Following a 2-day hearing before Mr Justice Snowden on 18 and 19 November 2020, the High Court has approved the sanction of the Lloyd’s of London “Brexit” Part VII insurance business transfer scheme, which will take effect on 30 December 2020, the day before the end of the UK transitional period.
The Scheme involves the transfer of the Lloyd’s market’s existing policies or parts of policies insuring EEA risks which, without such scheme, Lloyds members would not be able lawfully to perform (and, in particular would not able lawfully to pay claims) as a result of the loss of passporting rights after the end of the Brexit transitional period at 11 pm on 31 December 2020. Lloyd’s estimated that the gross ultimate premium of the transferring policies will be of the order of £34.8 billion and the gross liabilities will be of the order of £4.1 billion at the date that the Scheme becomes effective. This business will be transferred to, Lloyd’s Insurance Company S.A., a wholly owned subsidiary of Lloyd’s, incorporated in Belgium.
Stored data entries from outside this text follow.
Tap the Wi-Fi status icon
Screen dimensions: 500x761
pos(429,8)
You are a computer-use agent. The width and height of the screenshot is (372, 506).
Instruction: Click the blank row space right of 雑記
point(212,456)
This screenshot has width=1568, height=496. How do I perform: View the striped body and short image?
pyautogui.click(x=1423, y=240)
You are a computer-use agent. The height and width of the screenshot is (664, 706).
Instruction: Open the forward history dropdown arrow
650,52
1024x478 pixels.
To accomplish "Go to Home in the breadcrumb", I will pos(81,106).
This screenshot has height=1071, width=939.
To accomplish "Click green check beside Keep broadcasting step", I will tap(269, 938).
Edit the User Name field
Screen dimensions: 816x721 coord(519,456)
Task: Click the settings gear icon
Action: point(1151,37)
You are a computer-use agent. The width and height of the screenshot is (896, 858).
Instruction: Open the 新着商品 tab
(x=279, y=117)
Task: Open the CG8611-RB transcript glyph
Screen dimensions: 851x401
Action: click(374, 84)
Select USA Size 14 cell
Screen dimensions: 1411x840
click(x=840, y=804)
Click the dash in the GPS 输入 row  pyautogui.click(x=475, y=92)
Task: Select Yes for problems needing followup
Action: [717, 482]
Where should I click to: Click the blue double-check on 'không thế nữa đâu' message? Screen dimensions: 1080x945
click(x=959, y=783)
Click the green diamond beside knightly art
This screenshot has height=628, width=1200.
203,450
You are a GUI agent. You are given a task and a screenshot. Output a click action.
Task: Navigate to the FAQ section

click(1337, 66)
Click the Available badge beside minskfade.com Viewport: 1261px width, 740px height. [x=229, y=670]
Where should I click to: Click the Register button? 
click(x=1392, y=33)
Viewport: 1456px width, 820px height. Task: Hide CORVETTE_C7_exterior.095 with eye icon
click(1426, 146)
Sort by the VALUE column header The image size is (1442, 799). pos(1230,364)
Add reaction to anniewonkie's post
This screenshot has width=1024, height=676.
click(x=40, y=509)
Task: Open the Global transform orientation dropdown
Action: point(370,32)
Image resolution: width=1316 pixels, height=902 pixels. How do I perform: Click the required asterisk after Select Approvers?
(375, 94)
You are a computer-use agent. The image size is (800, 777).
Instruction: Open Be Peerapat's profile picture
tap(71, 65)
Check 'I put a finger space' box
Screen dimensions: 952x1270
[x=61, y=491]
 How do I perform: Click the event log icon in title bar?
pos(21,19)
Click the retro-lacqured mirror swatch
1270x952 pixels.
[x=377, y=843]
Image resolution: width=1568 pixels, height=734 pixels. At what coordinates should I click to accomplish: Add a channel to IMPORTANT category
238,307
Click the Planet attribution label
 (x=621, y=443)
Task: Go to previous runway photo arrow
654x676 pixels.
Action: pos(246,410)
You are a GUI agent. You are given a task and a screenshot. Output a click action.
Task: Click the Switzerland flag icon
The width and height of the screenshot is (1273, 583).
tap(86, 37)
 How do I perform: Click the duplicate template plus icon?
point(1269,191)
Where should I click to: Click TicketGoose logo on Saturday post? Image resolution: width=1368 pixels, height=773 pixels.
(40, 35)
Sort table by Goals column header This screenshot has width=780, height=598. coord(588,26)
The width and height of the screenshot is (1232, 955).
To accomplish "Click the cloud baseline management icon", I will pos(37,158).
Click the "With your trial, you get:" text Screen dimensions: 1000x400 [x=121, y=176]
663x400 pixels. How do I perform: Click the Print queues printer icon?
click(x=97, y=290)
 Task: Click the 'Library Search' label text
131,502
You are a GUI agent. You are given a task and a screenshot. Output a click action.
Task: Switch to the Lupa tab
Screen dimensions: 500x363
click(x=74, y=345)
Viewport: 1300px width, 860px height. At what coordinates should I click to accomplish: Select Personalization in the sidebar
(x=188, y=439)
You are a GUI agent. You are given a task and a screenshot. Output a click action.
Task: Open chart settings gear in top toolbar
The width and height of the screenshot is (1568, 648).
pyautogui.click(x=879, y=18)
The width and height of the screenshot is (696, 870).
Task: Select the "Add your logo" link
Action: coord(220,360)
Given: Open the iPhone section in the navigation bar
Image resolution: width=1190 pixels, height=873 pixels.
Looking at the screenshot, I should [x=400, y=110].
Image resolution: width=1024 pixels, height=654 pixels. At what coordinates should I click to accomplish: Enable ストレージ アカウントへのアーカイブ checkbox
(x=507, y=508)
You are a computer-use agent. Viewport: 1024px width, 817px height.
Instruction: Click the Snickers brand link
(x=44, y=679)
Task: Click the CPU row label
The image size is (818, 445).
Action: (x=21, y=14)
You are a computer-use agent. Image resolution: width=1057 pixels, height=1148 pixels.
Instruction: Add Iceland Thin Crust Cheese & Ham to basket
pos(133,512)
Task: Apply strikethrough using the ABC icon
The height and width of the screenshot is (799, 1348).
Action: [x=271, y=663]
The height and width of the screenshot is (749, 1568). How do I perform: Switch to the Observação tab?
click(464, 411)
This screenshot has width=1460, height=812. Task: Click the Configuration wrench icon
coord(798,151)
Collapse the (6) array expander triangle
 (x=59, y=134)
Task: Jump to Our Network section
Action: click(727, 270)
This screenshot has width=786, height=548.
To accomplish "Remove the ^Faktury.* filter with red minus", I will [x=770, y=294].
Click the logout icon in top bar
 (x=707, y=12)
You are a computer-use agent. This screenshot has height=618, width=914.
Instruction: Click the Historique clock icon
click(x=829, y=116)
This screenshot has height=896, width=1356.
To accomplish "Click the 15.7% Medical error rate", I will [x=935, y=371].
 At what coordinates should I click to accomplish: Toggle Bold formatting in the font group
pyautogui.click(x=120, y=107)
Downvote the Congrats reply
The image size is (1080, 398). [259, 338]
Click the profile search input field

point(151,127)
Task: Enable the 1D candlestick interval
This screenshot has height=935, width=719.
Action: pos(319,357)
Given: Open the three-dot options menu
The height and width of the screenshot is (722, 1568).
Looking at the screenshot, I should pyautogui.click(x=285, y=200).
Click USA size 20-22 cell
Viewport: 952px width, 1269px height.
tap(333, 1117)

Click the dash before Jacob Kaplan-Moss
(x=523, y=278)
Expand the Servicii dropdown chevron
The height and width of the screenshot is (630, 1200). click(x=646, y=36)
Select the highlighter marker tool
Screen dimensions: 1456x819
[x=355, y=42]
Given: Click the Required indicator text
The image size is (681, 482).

The case is noteworthy not only for its size and commercial significance to the insurance industry, but also for the legal points that were considered. In particular, Mr Justice Snowden addressed (among other matters): the scope of the Court’s powers under s.112(1)(d) of the Financial Services and Markets Act 2000 and the ability to use that power to convert outwards reinsurance contracts into retrocessions (in some cases of different cedants) (see paragraphs 48 to 67); the effect of the scheme on outwards reinsurers, including issues as to the recognition in foreign jurisdictions of the Court’s order sanctioning of the scheme (see paragraphs 140 to 159); and the technique of “policy splitting” to deal with policies containing both EEA and non-EEA risks (see paragraphs 39 to 40).
The judgment is available here.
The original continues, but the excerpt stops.